Hopefully, film scholars and historians will begin to pay attention to the ecosystem of nonprofit exhibition before it dematerializes. Across the United States, such organizations as Film Forum, the Walker Art Center, Film at Lincoln Center, the Coolidge Theater, the UCLA Film Archive, Upstate Films, and the Cinema Arts Centre, among others, keep the faith and keep their doors open, their screens lit up, connecting with their publics. To borrow from the mission statement of the Cinema Arts Centre on Long Island, this is a brand of film exhibition that exists “to bring the best in cinematic artistry . . . and use the power of film to expand the awareness and consciousness of our community. . . . We have a long history of using the power of film to do social good. Programs unite, inspire, educate, mobilize, and create empathy in a world where empathy is greatly needed.” For all their utility and convenience, Netflix and Amazon, HBO Max and Disney+, and all their kindred streamers, are unlikely ever to issue such a statement.

The Pacific Film Archive has been a flagship for the best in film and video for five decades now, most pointedly back when it served as the Northern California counterinfluence to the Hollywood machine to the south. Today, with so much leveling of “content” into one shared streaming fire hose, its model is more important than ever. May it continue to offer the finest and most important work of filmmakers who deserve recognition to a public that, whether realizing it or not, needs it badly. Viva, PFA. Viva!

With special thanks to Jason Alley for his early research and perspectives on the culture and history of the PFA.

1.

Alas, the building was deemed seismically unsafe in 1997. The PFA offices stayed, but in 1999 all screenings (“public assembly”) were moved to a temporary theater on the edge of the UC Berkeley campus. Finally, in January 2016, the Berkeley Art Museum and Pacific Film Archive, now dubbed BAMPFA, triumphantly returned together in a magnificent new building at 2155 Center Street, designed by the firm Diller Scofidio + Renfro. See https://bampfa.org/.

2.

Time here to acknowledge a slight conflict of interest: In 1994, as I’ve written elsewhere, the PFA invited me to present a program in its “Scary Women” summer series. I offered up a double bill of Russ Meyer’s Faster, Pussycat! Kill! Kill! (1965) and Paul Verhoeven’s Basic Instinct (1992), which led to further writing on both films in the years to come.
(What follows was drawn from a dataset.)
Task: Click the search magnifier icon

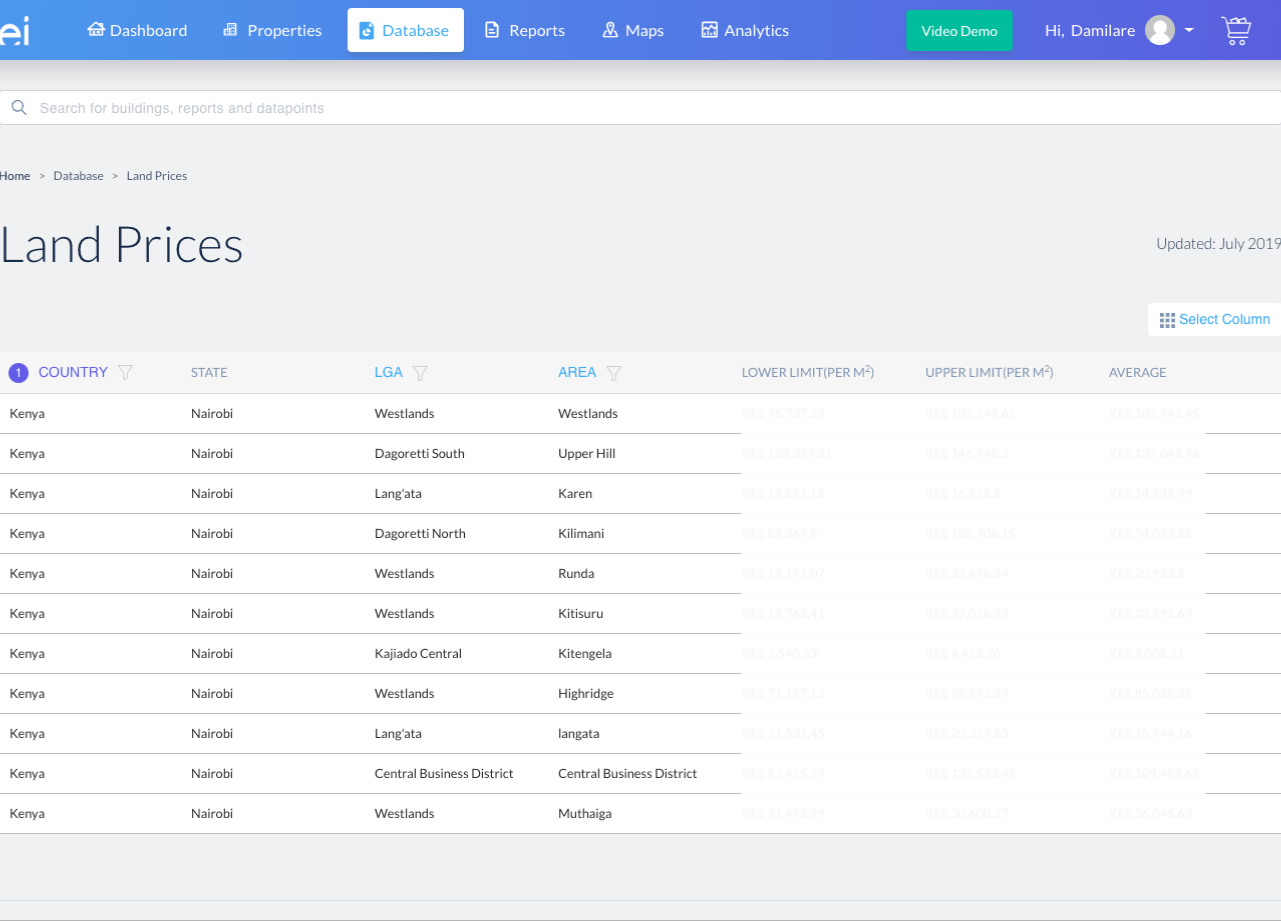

Thanks, Edith and Kathy.

3.

See, among others, Justin Wyatt, “The Stigma of X: Adult Cinema and the Institution of the MPAA Ratings System,” in Controlling Hollywood: Censorship and Regulation in the Studio Era, ed. Matthew Bernstein (New Brunswick, NJ: Rutgers University Press, 1999), 238–64.

4.

At an Academy tribute to Luddy in San Francisco a few years ago, he spoke of his debt to Johnson and credited him as his mentor; thanks to Edith Kramer for this reference. For more details on Luddy from an earlier tribute, see Brian Darr’s blog entry “Tom Luddy’s Long Happy Life,” April 12, 2017, https://hellonfriscobay.blogspot.com/2017/04/tom-luddys-long-happy-life.html.

5.

These films are available from Criterion. See www.criterion.com/boxsets/1264-the-marseille-trilogy.

6.

For documentation, see Werner Herzog Eats His Shoe (Les Blank, 1980).

7.

Two helpful histories of the PFA are Lee Amazonas, “Guerrilla Cinematheque Comes of Age: The Pacific Film Archive,” Chronicle of the University of California: A Journal of University History, no. 6 (Spring 2004): 147–59; and, coauthored collectively by the PFA staff, “The Pacific Film Archive,” Historical Journal of Film, Radio and Television 16, no. 1 (1996): 39–42.